The last supermoon of the year will take place on October 26, and professional and amateur astronomers are eagerly anticipating the exciting phenomenon.
The term “supermoon” was actually coined in 1979, by astrologer Richard Nolle, in order to describe an event when a full moon or a new moon appears at its perigee (the closest distance to Earth in its monthly elliptical orbit).
The previous time this has occurred was on September 27, and that occasion actually coincided with a total lunar eclipse also, resulting in an exceptionally rare “blood moon”.
On that night, the moon appeared around 30% brighter and 14% larger than usual, give the fact that it was approximately 17,000 miles closer to Earth than its average distance, which is of about 238,800 miles.
That type of celestial spectacle was even more exceptional, given the fact that the last time it had happened simultaneously with a total lunar eclipse was in 1982, and such a coincidence will only be repeated in October 8, 2033.
While the phenomenon taking place on October 26, starting from 12:05 UTC into the morning of October 27, may not be as elusive, it still remains special, since it will take almost a year until sky gazers can admire it again.
It will be the sixth time in 2015 that a supermoon will be visible in the night sky: for three months in a row, on January 20, February 18 and March 20, astronomers could observe new supermoons (occurring when a new moon happened at perigee).
However, those weren’t as spectacular as the full supermoons which were visible on August 29 and September 28, because the moon was at the beginning of its cycle and didn’t appear as bright and large.

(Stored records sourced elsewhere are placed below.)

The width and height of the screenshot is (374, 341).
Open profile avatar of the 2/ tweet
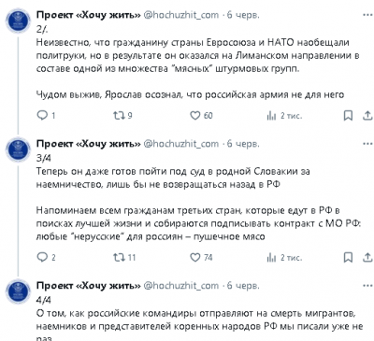[x=18, y=21]
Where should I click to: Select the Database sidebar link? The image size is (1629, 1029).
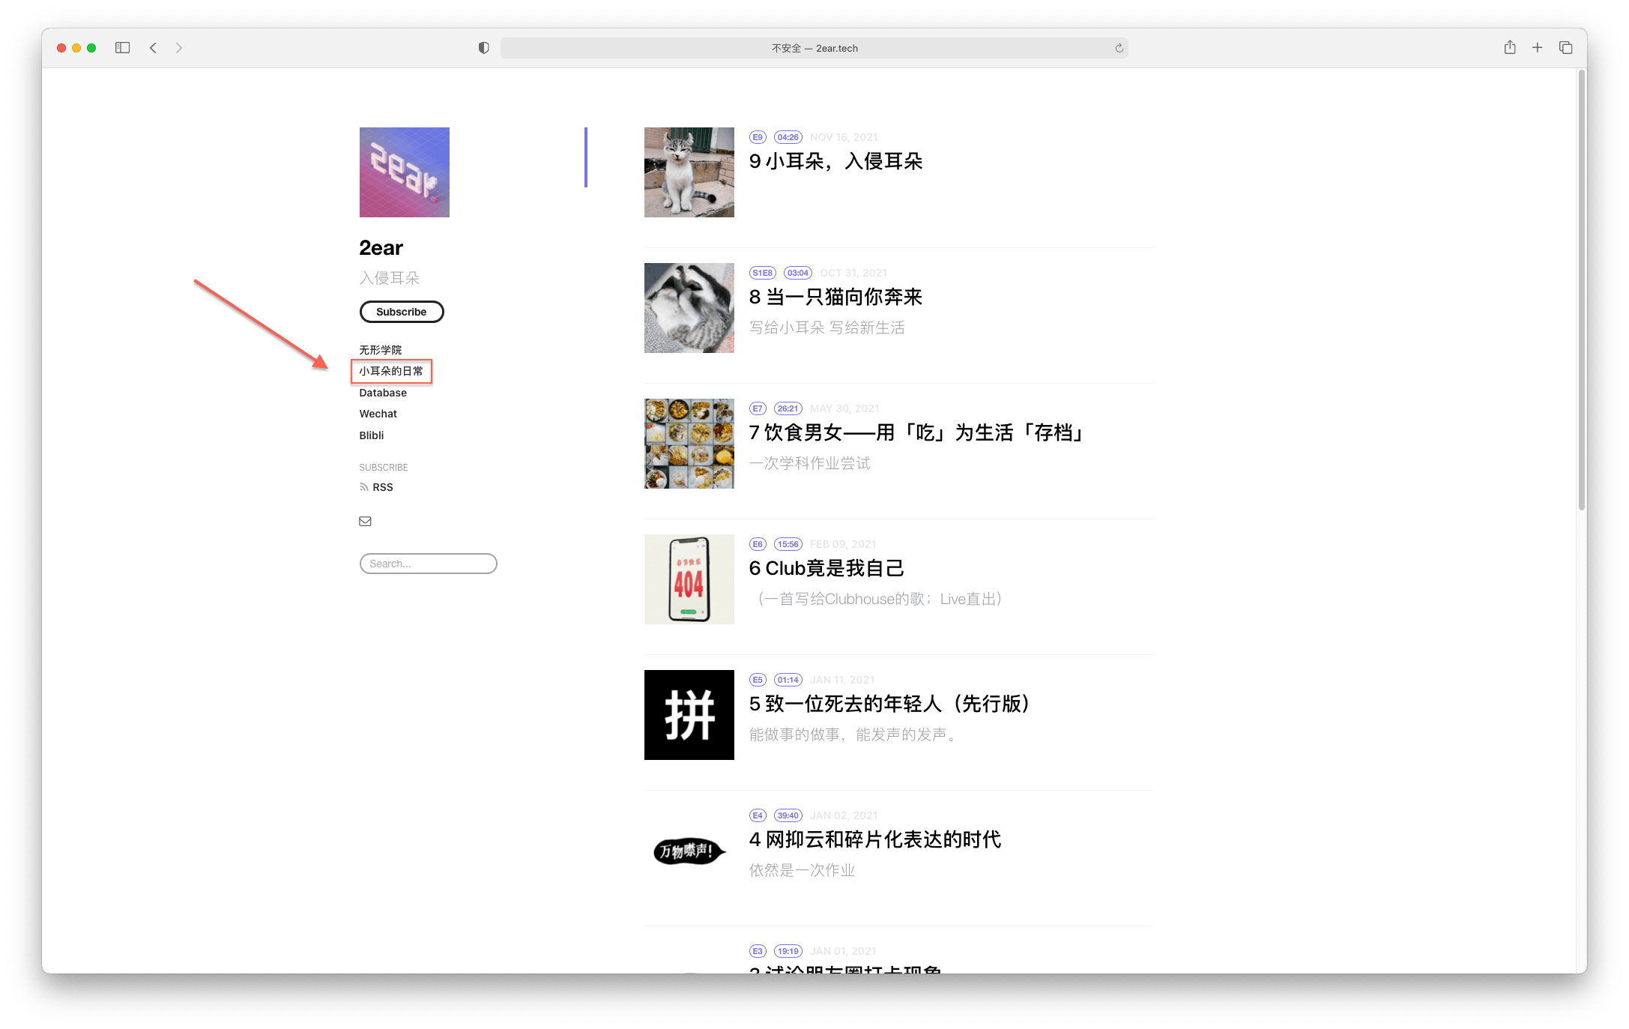click(x=383, y=393)
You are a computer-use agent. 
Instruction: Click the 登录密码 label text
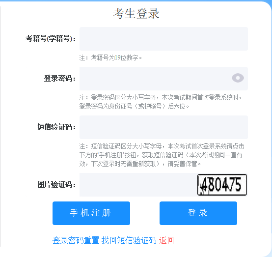60,78
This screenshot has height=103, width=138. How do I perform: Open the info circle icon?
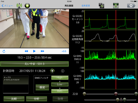(63, 71)
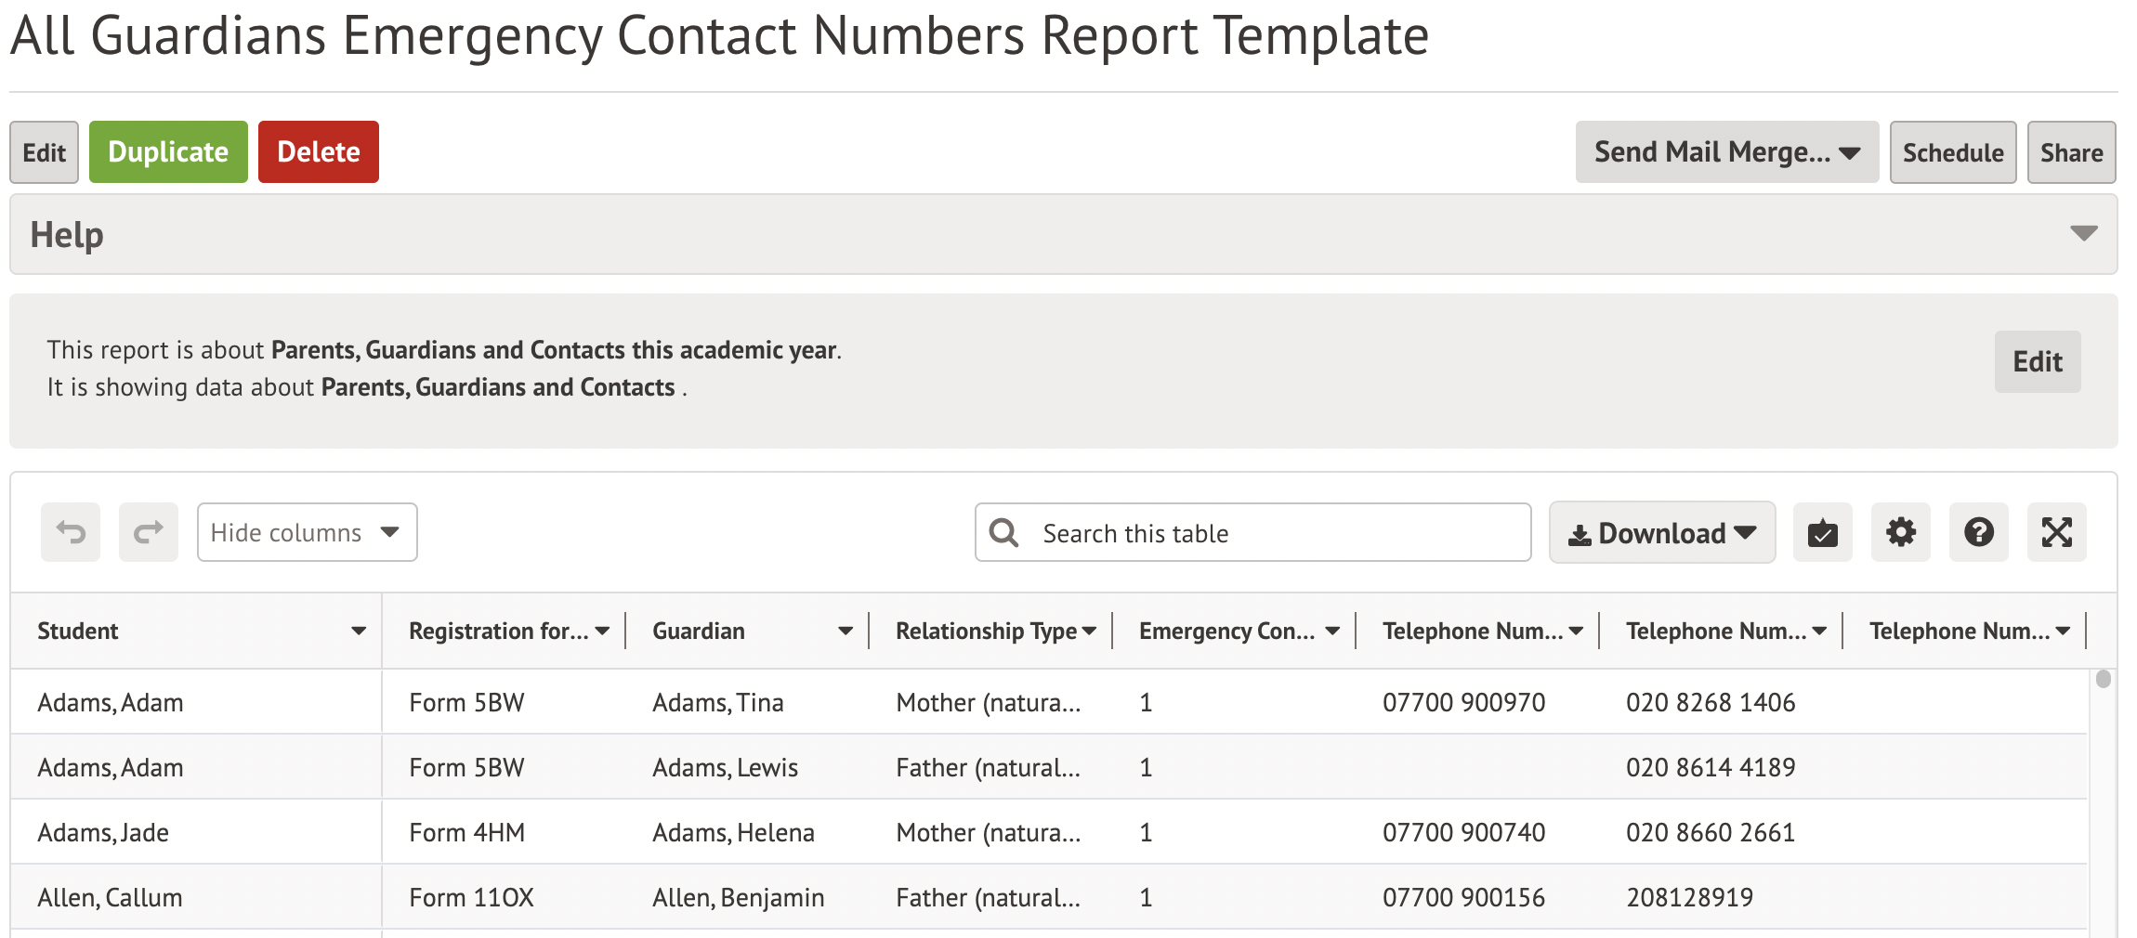The image size is (2137, 938).
Task: Open Student column header menu
Action: tap(358, 632)
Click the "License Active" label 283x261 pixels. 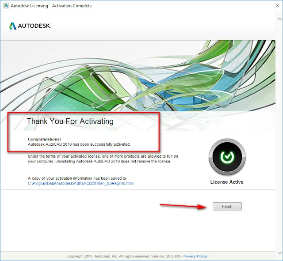[227, 182]
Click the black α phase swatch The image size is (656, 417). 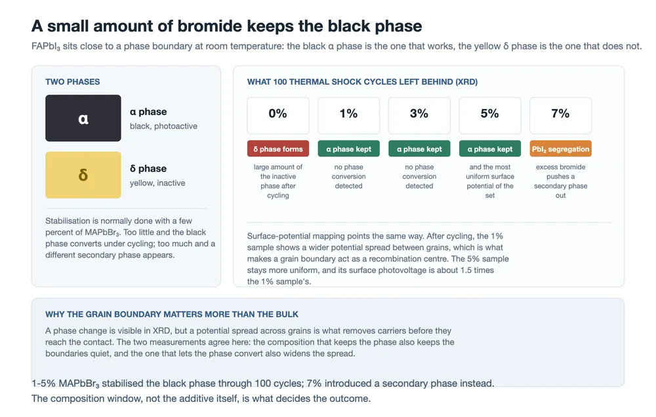[x=83, y=118]
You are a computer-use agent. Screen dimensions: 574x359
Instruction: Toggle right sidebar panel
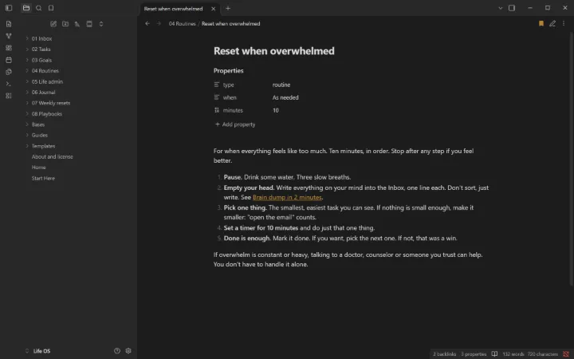[x=512, y=8]
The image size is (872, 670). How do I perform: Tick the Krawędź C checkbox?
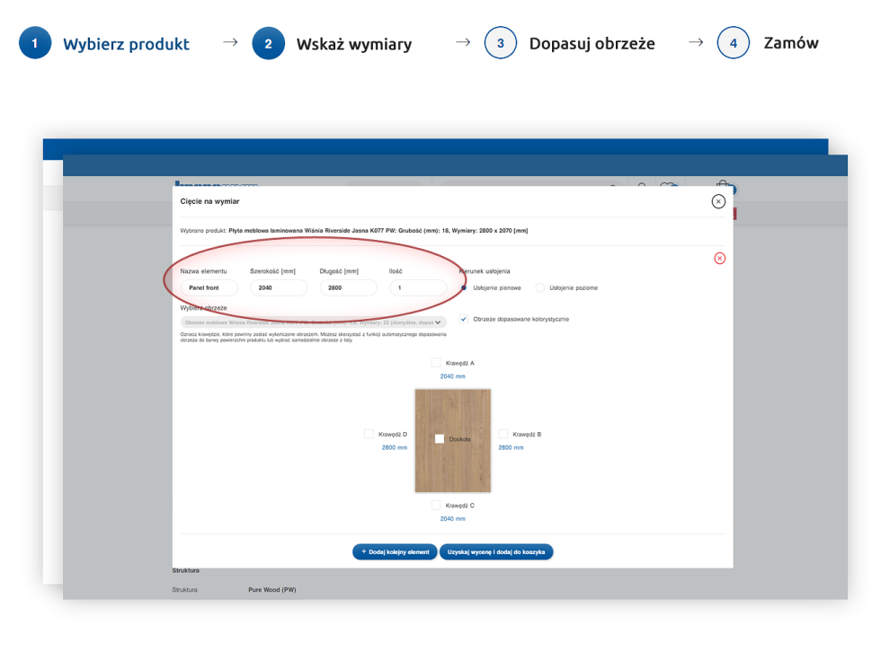pyautogui.click(x=436, y=506)
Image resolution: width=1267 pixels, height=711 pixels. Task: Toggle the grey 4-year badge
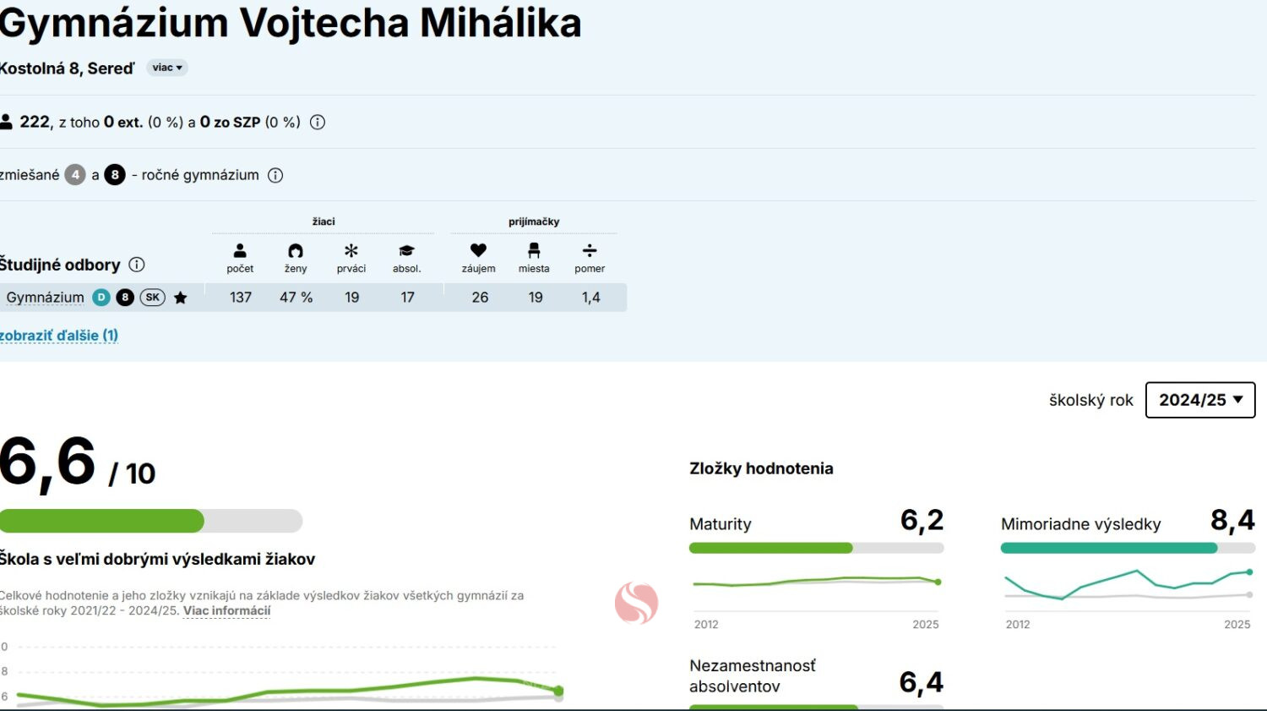[x=75, y=175]
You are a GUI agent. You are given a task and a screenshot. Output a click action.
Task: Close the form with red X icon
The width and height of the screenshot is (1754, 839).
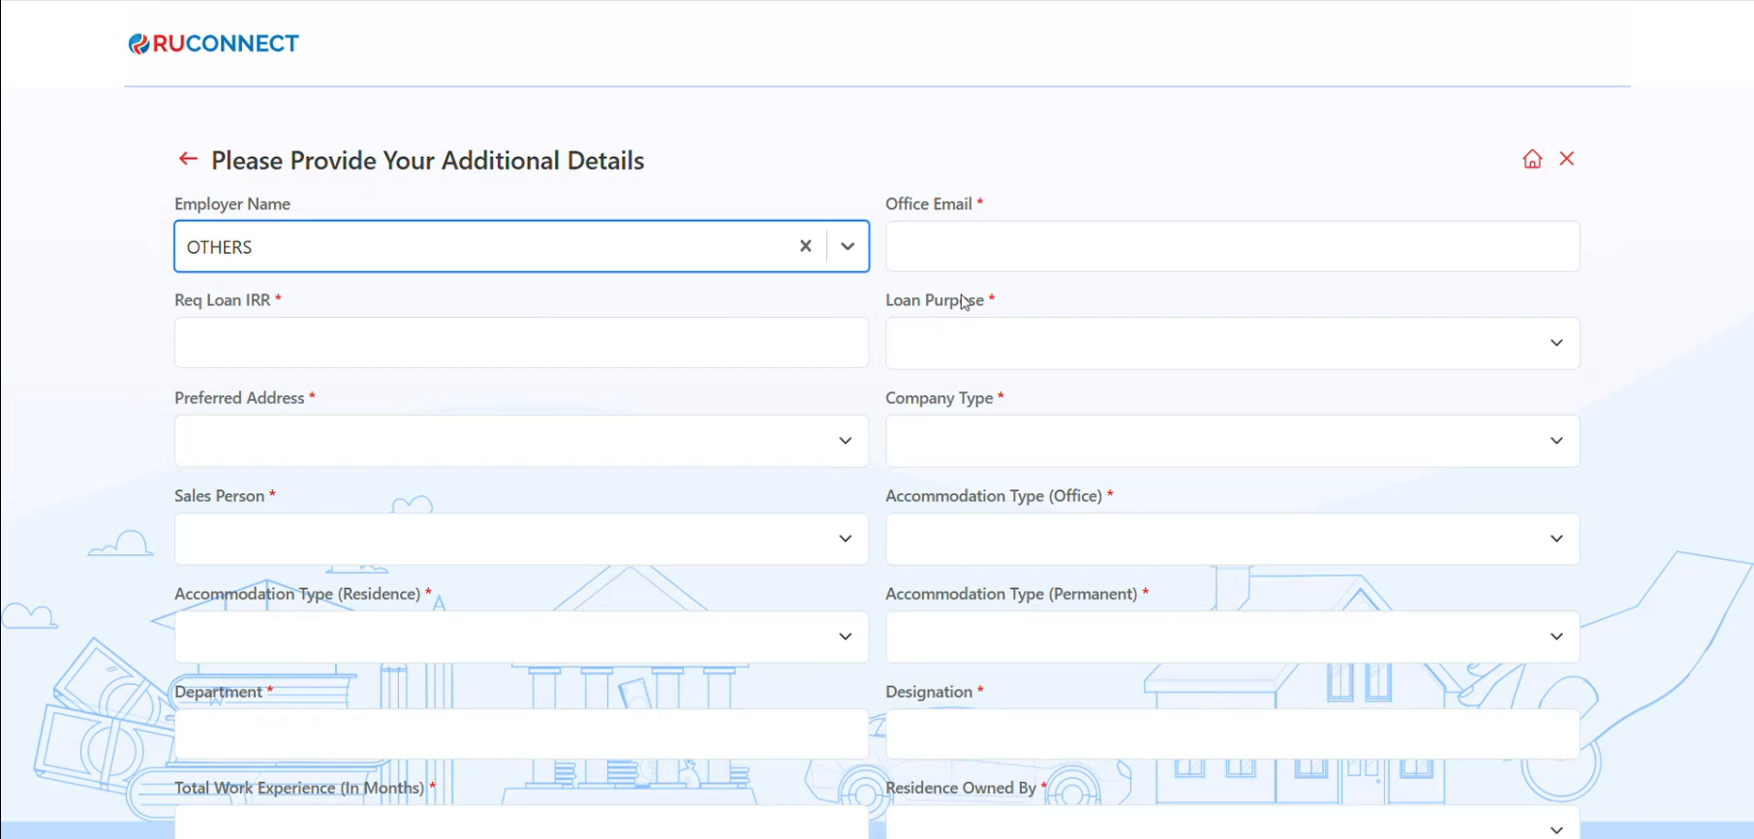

October 26 will also be the third time in a row that this type of sky show can be enjoyed on a Tuesday night.
Some Native American tribes actually call the upcoming event “Full Munter’s Moon”, which precedes “Harvest Moon” and is seen as an ideal time to hunt game animals at its fattest or fullest, in preparation for winter.
In fact, this date is actually twice as important for astronomers, because just before sunrise there will also be a conjunction between Venus and Jupiter, and the planets will be visible within 1 degree of each other.
Another unmissable astronomic event will occur on October 28, when Mars, Venus and Jupiter will appear to form a close triangle in the early morning sky, which will be easily observable with the naked eye.